Acetate, propionate and butyrate in stool samples were analyzed by gas chromatography coupled mass spectrometry (GC-MS). At the end of the study, stool samples were collected and immediately stored at −80 °C. Stool samples (50 mg) were first homogenized in 500 μl of saturated NaCl solution, then acidified with 40 μl of 10% sulfuric acid.
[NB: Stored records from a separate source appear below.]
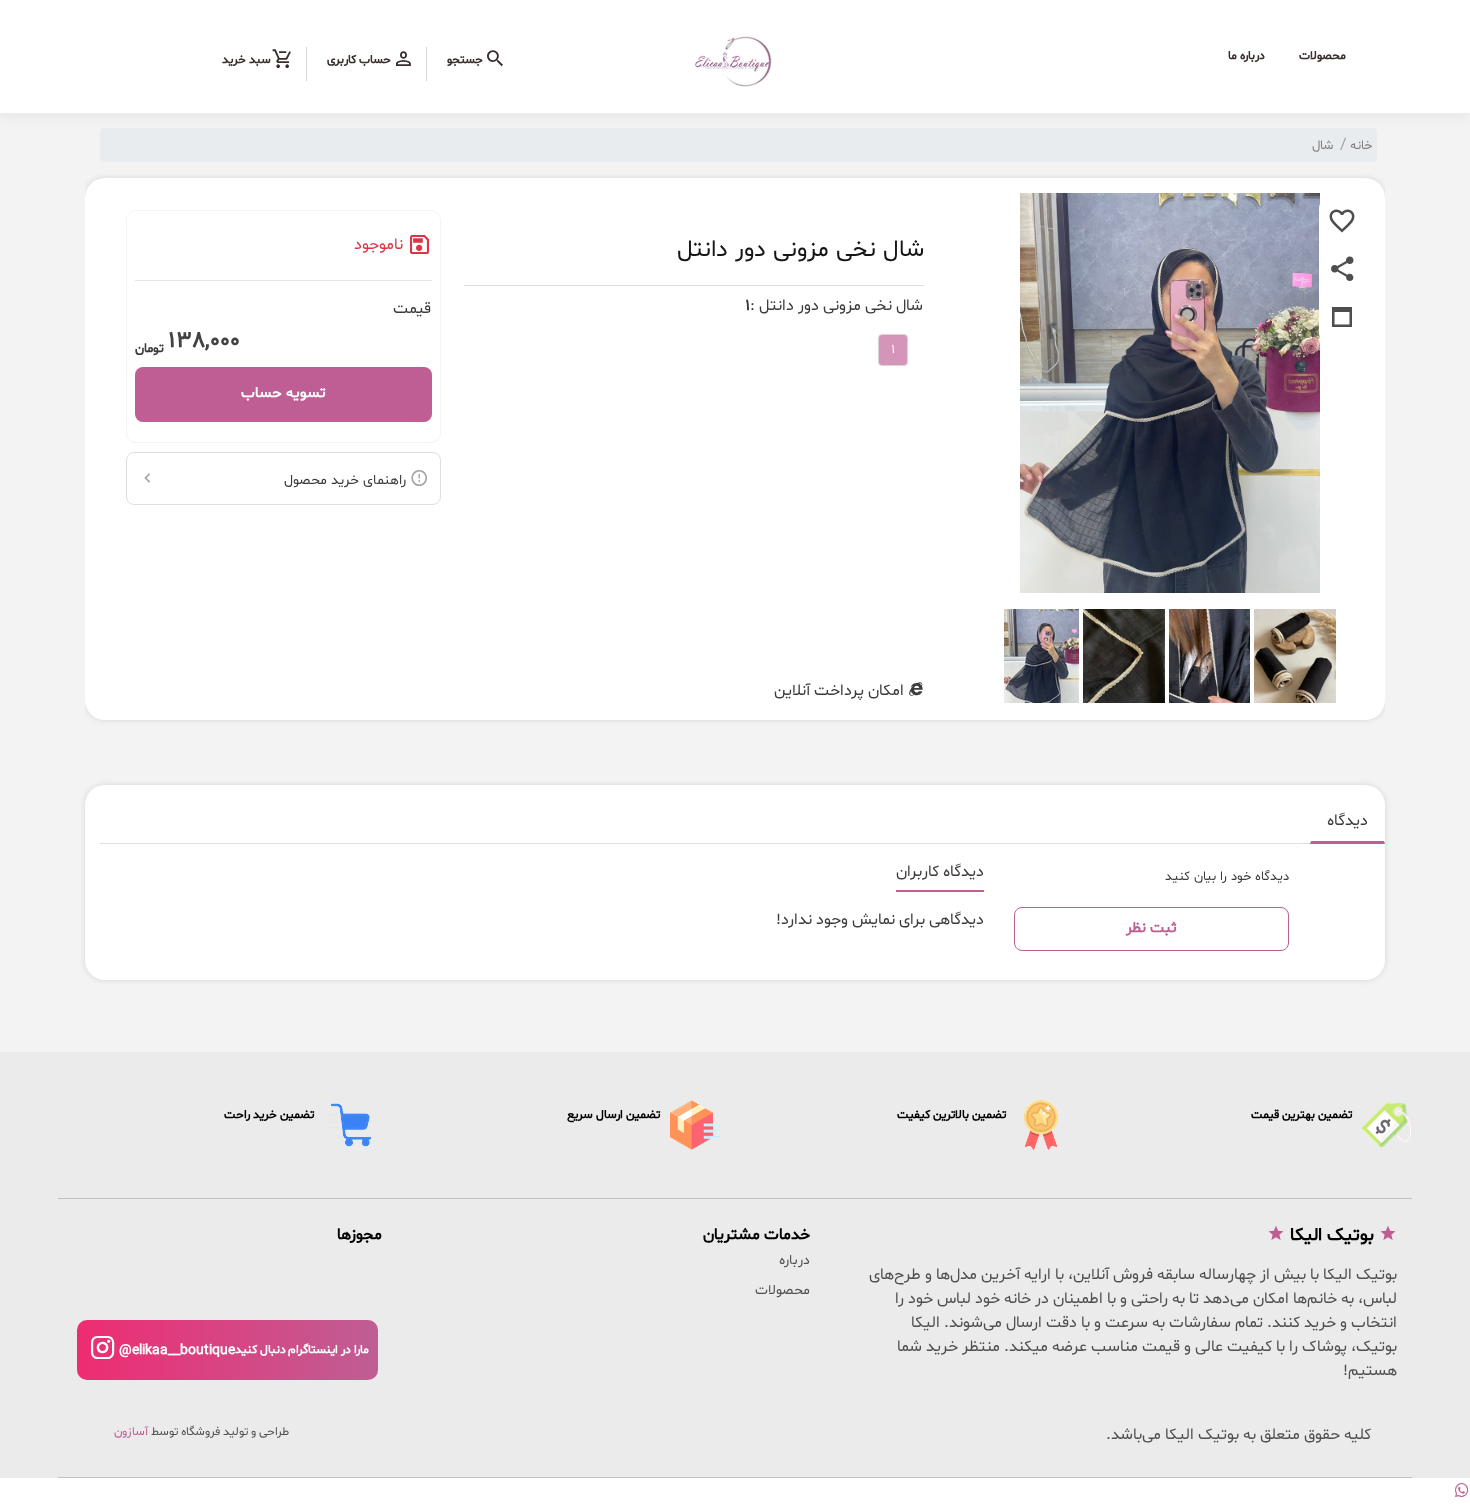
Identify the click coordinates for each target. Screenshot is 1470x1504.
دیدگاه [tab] (1347, 821)
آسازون (131, 1432)
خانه (1361, 146)
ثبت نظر (1151, 928)
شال (1322, 146)
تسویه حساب (283, 393)
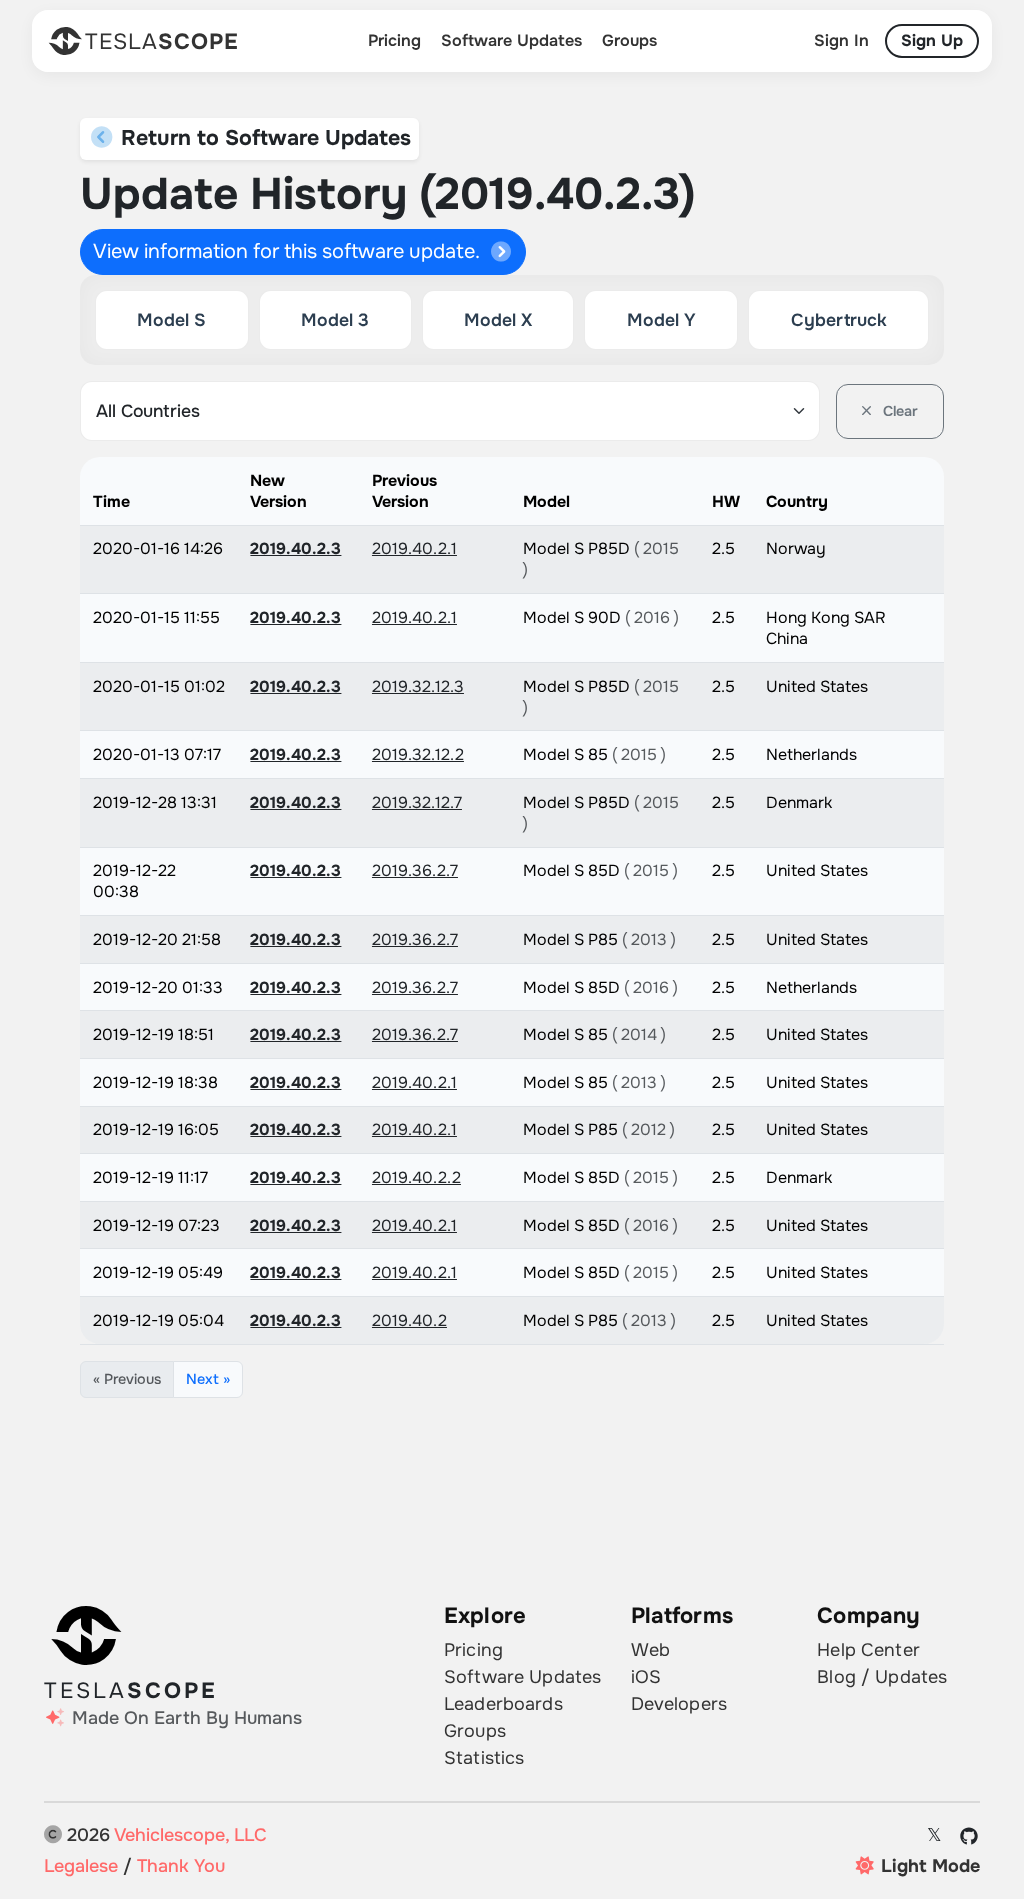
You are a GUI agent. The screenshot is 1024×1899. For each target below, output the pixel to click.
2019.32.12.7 (417, 802)
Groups (629, 40)
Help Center (868, 1650)
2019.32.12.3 (418, 686)
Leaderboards (503, 1704)
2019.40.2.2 (416, 1177)
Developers (679, 1704)
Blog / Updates (882, 1677)
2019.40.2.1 (414, 548)
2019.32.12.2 (418, 754)
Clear (898, 411)
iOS (646, 1677)
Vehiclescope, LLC (190, 1835)
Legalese (81, 1866)
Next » (208, 1379)
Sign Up (932, 40)
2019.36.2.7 (415, 870)
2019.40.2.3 (295, 548)
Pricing (394, 40)
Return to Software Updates (263, 138)
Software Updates (511, 40)
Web (650, 1650)
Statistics (484, 1758)
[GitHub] (969, 1836)
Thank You (181, 1866)
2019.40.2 (409, 1320)
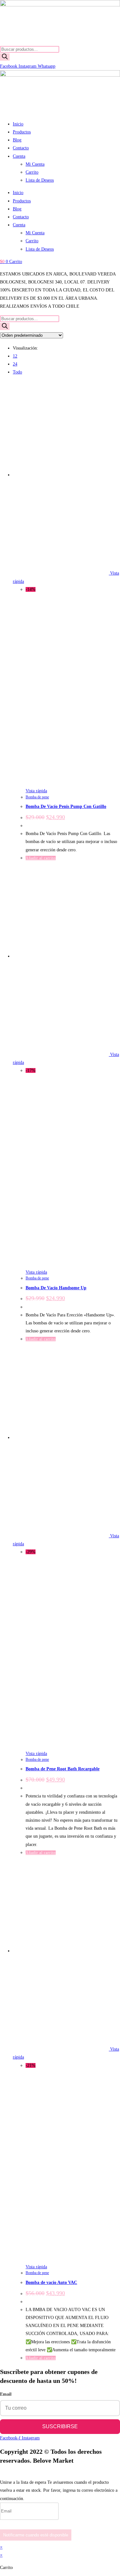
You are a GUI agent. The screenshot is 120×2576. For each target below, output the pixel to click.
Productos (22, 132)
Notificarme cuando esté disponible (35, 2535)
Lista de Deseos (40, 180)
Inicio (18, 124)
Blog (17, 140)
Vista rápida (36, 790)
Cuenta (19, 156)
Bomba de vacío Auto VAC (51, 2282)
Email (6, 2394)
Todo (17, 372)
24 (15, 364)
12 (15, 356)
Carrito (32, 172)
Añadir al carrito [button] (41, 858)
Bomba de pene (37, 797)
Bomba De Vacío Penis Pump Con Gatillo (66, 806)
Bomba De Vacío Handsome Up (56, 1287)
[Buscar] (5, 57)
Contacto (21, 148)
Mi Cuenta (35, 164)
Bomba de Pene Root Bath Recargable (63, 1768)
After that, 1 ml diethyl ether was added to the samples to extract SCFAs, then samples were centrifuged at 14,000 g, 4 °C, 15 min, and the supernatant was used for GC-MS[55].

Statistics

All data are presented as mean ± SEM. One-way analysis of variance (ANOVA) was performed to determine the significance among three or more groups followed by the indicated post hoc test. Independent t-test was used for two independent groups. p < 0.05 was considered statistically significant. All data were analyzed using GraphPad Prism 5 software (San Diego, CA, USA).